Uma obra cinematográfica sobre a luta pela independência de Cabo Verde, filmada em locais emblemáticos como São Vicente e o Tarrafal de Santiago, chega agora ao público através de uma produção que coloca a poesia no centro da resistência ao colonialismo. “O Poeta da Ilha”, realizado por Júlio Silva em parceria entre a Associação de Cinema e Audiovisual de Cabo Verde (ACACV) e a produtora Rotchimar, é descrito pelos seus responsáveis como um veículo de memória, consciência e identidade para as gerações actuais.

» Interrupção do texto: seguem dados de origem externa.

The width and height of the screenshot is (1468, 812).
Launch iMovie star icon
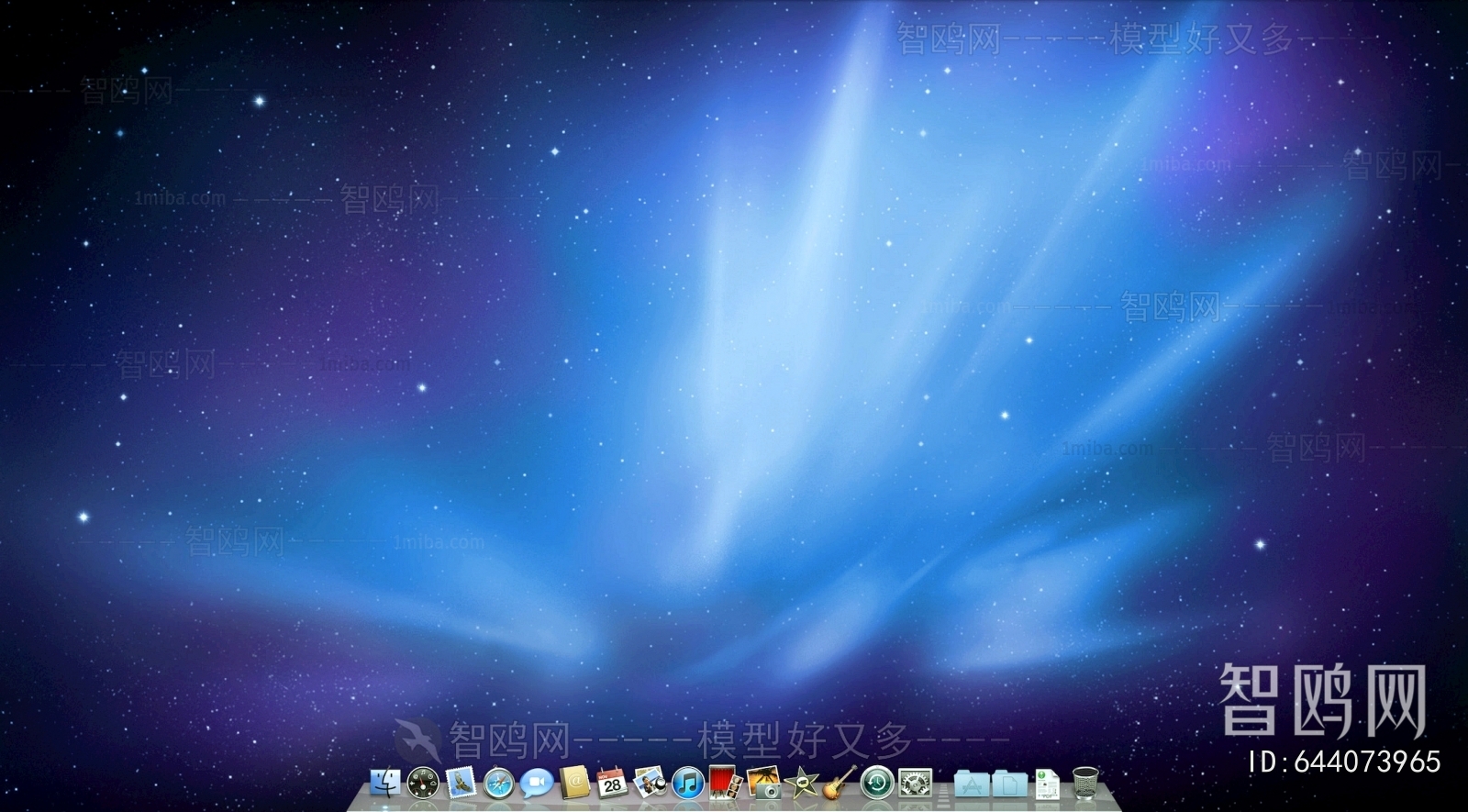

A película transporta o espectador para a dura realidade dos campos de concentração, revelando a resiliência de um povo na busca pela liberdade. No centro da narrativa, o protagonista encarna uma geração que soube transformar a palavra escrita em instrumento de luta, preservando a memória dos prisioneiros e exilados e mantendo viva a esperança de libertação do arquipélago.
“No centro da história, o protagonista representa uma geração que soube transformar a palavra em arma de luta, dando voz às memórias dos prisioneiros e exilados, e mantendo viva a esperança de libertação das ilhas”, afirmou o produtor Júlio Silva, sublinhando o papel decisivo dos intelectuais cabo-verdianos na denúncia das injustiças coloniais e na preservação da identidade cultural do arquipélago.
A ACACV destaca que o filme representa uma oportunidade valiosa para que as gerações mais novas se liguem à história da luta pela libertação de Cabo Verde, num momento em que o cinema emerge como poderoso suporte de consciência colectiva. Segundo a associação, “O Poeta da Ilha” não só preserva a memória histórica do arquipélago, como contribui para a formação de uma nova consciência sobre os desafios enfrentados ao longo de séculos de dominação colonial.
A obra foi apresentada na passada sexta-feira, dia 24, numa iniciativa conjunta da ACACV e da produtora Rotchimar.